Ke empat hal ini ada dan erat kaitanya dengan dunia jurnalistik. Yakni Siddiq adalah mengungkapkan sesuatu yang benar-benar terjadi atau kebenaran, Tabligh yaitu menyampaikan kepada orang lain dengan cara mendidik, Amanah berarti dapat dipercaya, dan Fathonah adalah kebijaksanaan.
Misi dari Jurnalisme Kenabian ini adalah mengajak orang melakukan suatu kebaikan dan menjauhi kejahatan, dalam islam kita akan mengenal “Amar Makhruf, Nahi Munkar”.
Karena sumber dari acuan utama jurnalisme ini adalah Alquran dan Akhlak Rasulullah, dalam prakteknya wartawan profetik melibatkan spiritualitas, di samping akal dan upaya-upaya lahiriah.
Jaman sekarang, media massa tidak hanya cetak, radio, dan televisi atau ketiganya disebut Media Konvensional.
Adapun kini New Media yang berupa media Online atau media sosial, dan kini sebuah media massa harus bisa mengejar perkembangan teknologi juga. Agar tidak menjadi media yang ketinggalan jaman.
Maka sebuah media harus bisa memiliki keduanya yaitu media konvensional dan new media, atau bisa disebut dengan Multiplatform.
Parni Hadi pun menjelaskan, Seorang jurnalis atau wartawan harus mempunyai rasa “memberdayakan” orang lain, atau membuat orang lain sejahtera, tidak hanya untuk kepentingan pribadi saja. Karena misi dalam jurnalisme ini adalah Humanization, Liberation, dan Transendence.
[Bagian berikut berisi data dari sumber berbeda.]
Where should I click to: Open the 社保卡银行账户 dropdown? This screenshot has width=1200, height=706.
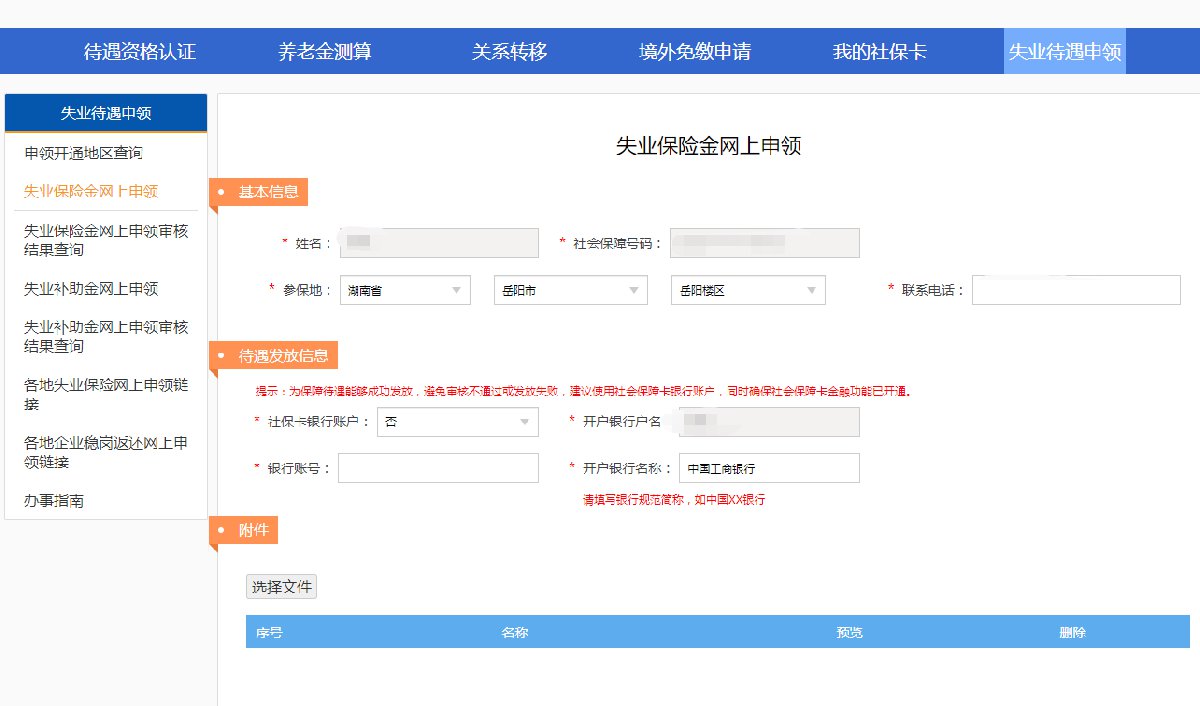coord(457,422)
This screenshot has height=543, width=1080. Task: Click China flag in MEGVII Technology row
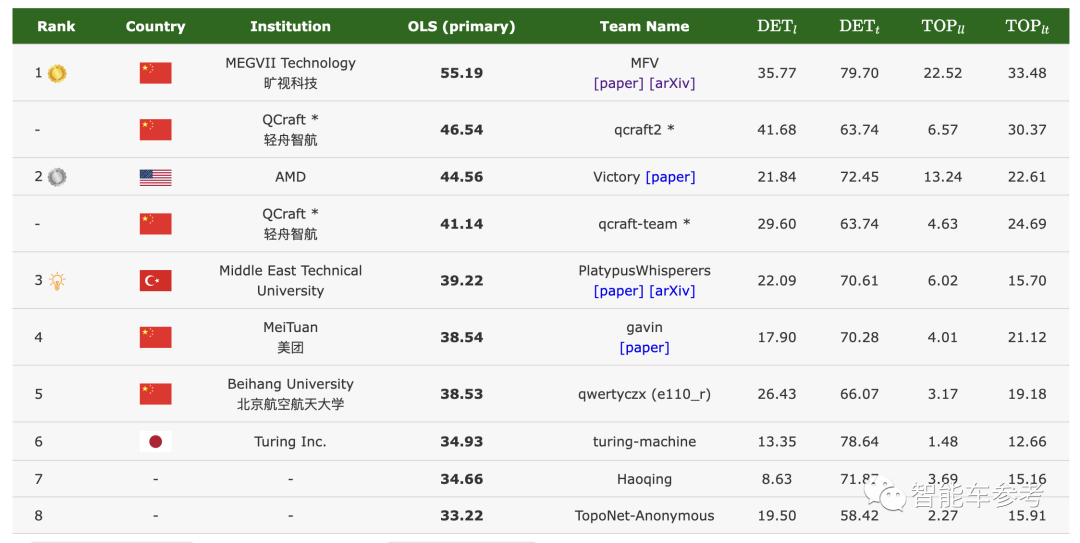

Karena para nabi dan rasul mengajarkan hal yang baik, maka jurnalisme ini mengajarkan sebuah cinta kasih kepada sesama manusia.Maka jurnalisme profetik ini bisa disebut juga dengan jurnalisme cinta, yang lebih kepada kritis, tegas, dan berupaya untuk memberantas kejahatan, bahkan kejahatan yang tersembunyi.
Maka, dengan adanya jurnalisme profetik ini, seorang jurnalis dituntut untuk bisa lebih berani melakukan investigative reporting, atau mengungkapkan kejahatan yang tersembunyi atau sengaja disembunyikan.
Adapun strategi yang harus dimiliki untuk mengembangkan media massa islam. Yaitu adanya visi misi media tersebut, lalu mengetahui audiens yang kita tuju untuk media kita, perlu mengetahui audiens lebih sering menggunakan apa dalam mengakses informasi.
Selain itu, kita perlu mengetahui waktu aksesnya, harus mengetahui durasi berapa lama audiens menggunakan media tersebut oleh seseorang.
Adanya SDM ( Sumber daya Manusia), modal yang cukup dan teknologi yang memadai, menjadi point penting juga, agar media kita bisa bersaing dengan media yang lebih maju lagi dan tidak menjadi media massa yang ketinggalan jaman.